DATA:
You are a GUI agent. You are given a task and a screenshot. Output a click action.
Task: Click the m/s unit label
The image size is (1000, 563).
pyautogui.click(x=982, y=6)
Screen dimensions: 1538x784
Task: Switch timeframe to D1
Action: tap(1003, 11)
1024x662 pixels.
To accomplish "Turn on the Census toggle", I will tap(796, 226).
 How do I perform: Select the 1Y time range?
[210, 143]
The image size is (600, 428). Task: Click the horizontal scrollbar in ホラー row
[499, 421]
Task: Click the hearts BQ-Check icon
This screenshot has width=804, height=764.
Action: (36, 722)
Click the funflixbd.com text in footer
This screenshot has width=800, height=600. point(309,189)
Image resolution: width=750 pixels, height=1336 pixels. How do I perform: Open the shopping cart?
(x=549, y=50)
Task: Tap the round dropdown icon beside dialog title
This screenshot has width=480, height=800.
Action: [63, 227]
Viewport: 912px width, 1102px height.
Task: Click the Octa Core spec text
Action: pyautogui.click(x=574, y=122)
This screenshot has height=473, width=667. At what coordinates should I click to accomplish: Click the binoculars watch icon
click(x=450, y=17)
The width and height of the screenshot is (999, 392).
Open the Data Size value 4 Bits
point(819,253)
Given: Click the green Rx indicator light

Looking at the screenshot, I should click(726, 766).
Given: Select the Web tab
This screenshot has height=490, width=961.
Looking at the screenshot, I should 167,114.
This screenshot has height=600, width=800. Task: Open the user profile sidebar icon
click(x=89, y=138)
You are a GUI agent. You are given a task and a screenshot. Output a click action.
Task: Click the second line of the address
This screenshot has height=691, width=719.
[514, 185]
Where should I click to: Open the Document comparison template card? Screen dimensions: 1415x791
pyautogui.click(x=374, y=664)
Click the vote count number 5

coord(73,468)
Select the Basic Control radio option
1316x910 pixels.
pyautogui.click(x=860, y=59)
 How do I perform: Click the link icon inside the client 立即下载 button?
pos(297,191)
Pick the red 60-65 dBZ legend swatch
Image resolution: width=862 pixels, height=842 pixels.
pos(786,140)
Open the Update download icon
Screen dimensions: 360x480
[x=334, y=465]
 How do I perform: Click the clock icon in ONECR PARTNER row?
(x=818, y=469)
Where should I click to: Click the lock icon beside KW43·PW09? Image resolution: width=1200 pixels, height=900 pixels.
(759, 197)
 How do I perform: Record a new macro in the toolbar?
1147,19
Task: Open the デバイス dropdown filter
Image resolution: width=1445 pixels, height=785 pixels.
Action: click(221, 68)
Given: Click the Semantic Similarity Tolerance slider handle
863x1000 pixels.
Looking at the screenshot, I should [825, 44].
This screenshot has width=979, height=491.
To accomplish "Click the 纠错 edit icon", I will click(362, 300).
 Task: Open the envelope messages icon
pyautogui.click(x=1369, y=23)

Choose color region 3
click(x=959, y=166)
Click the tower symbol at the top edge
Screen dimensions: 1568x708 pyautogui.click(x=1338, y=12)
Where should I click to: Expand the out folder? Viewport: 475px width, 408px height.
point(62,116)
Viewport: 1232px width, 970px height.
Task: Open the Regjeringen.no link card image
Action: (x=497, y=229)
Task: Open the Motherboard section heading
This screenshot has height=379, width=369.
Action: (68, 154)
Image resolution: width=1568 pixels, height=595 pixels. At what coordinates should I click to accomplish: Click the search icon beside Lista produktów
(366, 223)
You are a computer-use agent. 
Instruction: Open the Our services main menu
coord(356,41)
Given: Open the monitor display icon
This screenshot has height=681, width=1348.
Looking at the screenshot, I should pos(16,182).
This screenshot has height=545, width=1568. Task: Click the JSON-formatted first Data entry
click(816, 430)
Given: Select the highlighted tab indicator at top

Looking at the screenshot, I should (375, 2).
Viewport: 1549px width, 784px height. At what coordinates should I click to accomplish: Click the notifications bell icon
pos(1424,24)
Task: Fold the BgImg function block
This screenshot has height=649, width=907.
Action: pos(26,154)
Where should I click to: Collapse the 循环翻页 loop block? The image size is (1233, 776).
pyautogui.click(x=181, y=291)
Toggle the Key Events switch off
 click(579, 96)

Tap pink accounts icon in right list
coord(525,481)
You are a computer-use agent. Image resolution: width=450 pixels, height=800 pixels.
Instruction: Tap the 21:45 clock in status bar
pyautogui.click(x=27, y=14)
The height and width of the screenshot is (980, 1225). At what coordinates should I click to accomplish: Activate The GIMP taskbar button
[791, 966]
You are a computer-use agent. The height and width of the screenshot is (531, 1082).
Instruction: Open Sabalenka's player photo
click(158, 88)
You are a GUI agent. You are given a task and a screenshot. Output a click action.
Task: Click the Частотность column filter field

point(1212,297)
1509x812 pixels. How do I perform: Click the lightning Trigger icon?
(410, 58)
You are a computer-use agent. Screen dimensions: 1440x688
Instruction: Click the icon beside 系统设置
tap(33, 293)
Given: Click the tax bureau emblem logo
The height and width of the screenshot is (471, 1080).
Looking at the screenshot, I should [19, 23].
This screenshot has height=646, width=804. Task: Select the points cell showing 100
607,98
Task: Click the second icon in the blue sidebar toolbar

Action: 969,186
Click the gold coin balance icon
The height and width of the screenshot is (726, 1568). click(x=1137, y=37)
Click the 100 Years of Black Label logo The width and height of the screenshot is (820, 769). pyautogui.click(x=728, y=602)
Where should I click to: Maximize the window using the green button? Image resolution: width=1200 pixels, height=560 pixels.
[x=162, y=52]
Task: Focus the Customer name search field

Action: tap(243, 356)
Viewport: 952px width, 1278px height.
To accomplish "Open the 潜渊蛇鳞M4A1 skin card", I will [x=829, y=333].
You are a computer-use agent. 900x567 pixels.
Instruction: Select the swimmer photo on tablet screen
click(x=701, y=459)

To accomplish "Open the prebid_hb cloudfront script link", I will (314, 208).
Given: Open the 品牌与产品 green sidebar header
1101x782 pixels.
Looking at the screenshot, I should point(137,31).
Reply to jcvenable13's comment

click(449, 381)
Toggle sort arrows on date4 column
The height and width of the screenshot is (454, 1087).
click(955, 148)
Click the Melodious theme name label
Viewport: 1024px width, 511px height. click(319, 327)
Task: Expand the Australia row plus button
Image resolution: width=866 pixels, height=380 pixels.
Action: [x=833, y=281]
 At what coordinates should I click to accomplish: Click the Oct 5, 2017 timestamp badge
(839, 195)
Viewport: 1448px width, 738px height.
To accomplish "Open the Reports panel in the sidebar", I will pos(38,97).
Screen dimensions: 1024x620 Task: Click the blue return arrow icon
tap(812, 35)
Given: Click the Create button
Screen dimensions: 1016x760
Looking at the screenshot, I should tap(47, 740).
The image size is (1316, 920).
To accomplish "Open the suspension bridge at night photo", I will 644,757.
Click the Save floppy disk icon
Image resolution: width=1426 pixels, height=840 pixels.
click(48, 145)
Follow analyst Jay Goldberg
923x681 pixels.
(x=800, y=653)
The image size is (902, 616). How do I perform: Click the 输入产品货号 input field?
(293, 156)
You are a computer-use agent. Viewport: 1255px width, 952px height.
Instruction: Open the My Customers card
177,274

TASK BRIEF: Every record above is to be copied out again exactly as written.

EXERCISE RESPONSE:
You are a GUI agent. You are given a task and a screenshot. Output a click action.
Task: Click the m/s unit label
The image size is (1000, 563).
pyautogui.click(x=982, y=6)
Screen dimensions: 1538x784
Task: Switch timeframe to D1
Action: tap(1003, 11)
1024x662 pixels.
To accomplish "Turn on the Census toggle", I will tap(796, 226).
 How do I perform: Select the 1Y time range?
[210, 143]
The image size is (600, 428). Task: Click the horizontal scrollbar in ホラー row
[499, 421]
Task: Click the hearts BQ-Check icon
This screenshot has width=804, height=764.
Action: (36, 722)
Click the funflixbd.com text in footer
This screenshot has width=800, height=600. point(309,189)
Image resolution: width=750 pixels, height=1336 pixels. How do I perform: Open the shopping cart?
(x=549, y=50)
Task: Tap the round dropdown icon beside dialog title
This screenshot has width=480, height=800.
Action: [63, 227]
Viewport: 912px width, 1102px height.
Task: Click the Octa Core spec text
Action: pyautogui.click(x=574, y=122)
This screenshot has height=473, width=667. At what coordinates should I click to accomplish: Click the binoculars watch icon
click(x=450, y=17)
The width and height of the screenshot is (999, 392).
Open the Data Size value 4 Bits
point(819,253)
Given: Click the green Rx indicator light

Looking at the screenshot, I should click(726, 766).
Given: Select the Web tab
This screenshot has height=490, width=961.
Looking at the screenshot, I should 167,114.
This screenshot has height=600, width=800. Task: Open the user profile sidebar icon
click(x=89, y=138)
You are a GUI agent. You are given a task and a screenshot. Output a click action.
Task: Click the second line of the address
This screenshot has height=691, width=719.
[514, 185]
Where should I click to: Open the Document comparison template card? Screen dimensions: 1415x791
pyautogui.click(x=374, y=664)
Click the vote count number 5

coord(73,468)
Select the Basic Control radio option
1316x910 pixels.
pyautogui.click(x=860, y=59)
 How do I perform: Click the link icon inside the client 立即下载 button?
pos(297,191)
Pick the red 60-65 dBZ legend swatch
Image resolution: width=862 pixels, height=842 pixels.
pos(786,140)
Open the Update download icon
Screen dimensions: 360x480
[x=334, y=465]
 How do I perform: Click the clock icon in ONECR PARTNER row?
(x=818, y=469)
Where should I click to: Click the lock icon beside KW43·PW09? Image resolution: width=1200 pixels, height=900 pixels.
(759, 197)
 How do I perform: Record a new macro in the toolbar?
1147,19
Task: Open the デバイス dropdown filter
Image resolution: width=1445 pixels, height=785 pixels.
Action: click(221, 68)
Given: Click the Semantic Similarity Tolerance slider handle
863x1000 pixels.
Looking at the screenshot, I should [825, 44].
This screenshot has width=979, height=491.
To accomplish "Click the 纠错 edit icon", I will click(362, 300).
 Task: Open the envelope messages icon
pyautogui.click(x=1369, y=23)

Choose color region 3
click(x=959, y=166)
Click the tower symbol at the top edge
Screen dimensions: 1568x708 pyautogui.click(x=1338, y=12)
Where should I click to: Expand the out folder? Viewport: 475px width, 408px height.
point(62,116)
Viewport: 1232px width, 970px height.
Task: Open the Regjeringen.no link card image
Action: (x=497, y=229)
Task: Open the Motherboard section heading
This screenshot has height=379, width=369.
Action: (68, 154)
Image resolution: width=1568 pixels, height=595 pixels. At what coordinates should I click to accomplish: Click the search icon beside Lista produktów
(366, 223)
You are a computer-use agent. 
Instruction: Open the Our services main menu
coord(356,41)
Given: Open the monitor display icon
This screenshot has height=681, width=1348.
Looking at the screenshot, I should pos(16,182).
This screenshot has height=545, width=1568. Task: Click the JSON-formatted first Data entry
click(816, 430)
Given: Select the highlighted tab indicator at top

Looking at the screenshot, I should (375, 2).
Viewport: 1549px width, 784px height. At what coordinates should I click to accomplish: Click the notifications bell icon
pos(1424,24)
Task: Fold the BgImg function block
This screenshot has height=649, width=907.
Action: pos(26,154)
Where should I click to: Collapse the 循环翻页 loop block? The image size is (1233, 776).
pyautogui.click(x=181, y=291)
Toggle the Key Events switch off
 click(579, 96)

Tap pink accounts icon in right list
coord(525,481)
You are a computer-use agent. Image resolution: width=450 pixels, height=800 pixels.
Instruction: Tap the 21:45 clock in status bar
pyautogui.click(x=27, y=14)
The height and width of the screenshot is (980, 1225). At what coordinates should I click to accomplish: Activate The GIMP taskbar button
[791, 966]
You are a computer-use agent. The height and width of the screenshot is (531, 1082).
Instruction: Open Sabalenka's player photo
click(158, 88)
You are a GUI agent. You are given a task and a screenshot. Output a click action.
Task: Click the Частотность column filter field

point(1212,297)
1509x812 pixels. How do I perform: Click the lightning Trigger icon?
(410, 58)
You are a computer-use agent. Screen dimensions: 1440x688
Instruction: Click the icon beside 系统设置
tap(33, 293)
Given: Click the tax bureau emblem logo
The height and width of the screenshot is (471, 1080).
Looking at the screenshot, I should [19, 23].
This screenshot has height=646, width=804. Task: Select the points cell showing 100
607,98
Task: Click the second icon in the blue sidebar toolbar

Action: 969,186
Click the gold coin balance icon
The height and width of the screenshot is (726, 1568). click(x=1137, y=37)
Click the 100 Years of Black Label logo The width and height of the screenshot is (820, 769). pyautogui.click(x=728, y=602)
Where should I click to: Maximize the window using the green button? Image resolution: width=1200 pixels, height=560 pixels.
[x=162, y=52]
Task: Focus the Customer name search field

Action: tap(243, 356)
Viewport: 952px width, 1278px height.
To accomplish "Open the 潜渊蛇鳞M4A1 skin card", I will [x=829, y=333].
You are a computer-use agent. 900x567 pixels.
Instruction: Select the swimmer photo on tablet screen
click(x=701, y=459)

To accomplish "Open the prebid_hb cloudfront script link", I will (314, 208).
Given: Open the 品牌与产品 green sidebar header
1101x782 pixels.
Looking at the screenshot, I should point(137,31).
Reply to jcvenable13's comment

click(449, 381)
Toggle sort arrows on date4 column
The height and width of the screenshot is (454, 1087).
click(955, 148)
Click the Melodious theme name label
Viewport: 1024px width, 511px height. click(319, 327)
Task: Expand the Australia row plus button
Image resolution: width=866 pixels, height=380 pixels.
Action: [x=833, y=281]
 At what coordinates should I click to accomplish: Click the Oct 5, 2017 timestamp badge
(839, 195)
Viewport: 1448px width, 738px height.
To accomplish "Open the Reports panel in the sidebar", I will pos(38,97).
Screen dimensions: 1024x620 Task: Click the blue return arrow icon
tap(812, 35)
Given: Click the Create button
Screen dimensions: 1016x760
Looking at the screenshot, I should tap(47, 740).
The image size is (1316, 920).
To accomplish "Open the suspension bridge at night photo", I will 644,757.
Click the Save floppy disk icon
Image resolution: width=1426 pixels, height=840 pixels.
click(48, 145)
Follow analyst Jay Goldberg
923x681 pixels.
(x=800, y=653)
The image size is (902, 616). How do I perform: Click the 输入产品货号 input field?
(293, 156)
You are a computer-use agent. Viewport: 1255px width, 952px height.
Instruction: Open the My Customers card
177,274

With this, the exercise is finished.